## START STORED DATA
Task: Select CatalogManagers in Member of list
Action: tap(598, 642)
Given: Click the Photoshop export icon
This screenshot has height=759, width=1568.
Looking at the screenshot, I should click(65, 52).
## END STORED DATA
Output the data above again, line for line and without any changes.

_WRITTEN ANSWER_
Task: Select CatalogManagers in Member of list
Action: tap(598, 642)
Given: Click the Photoshop export icon
This screenshot has height=759, width=1568.
Looking at the screenshot, I should click(65, 52).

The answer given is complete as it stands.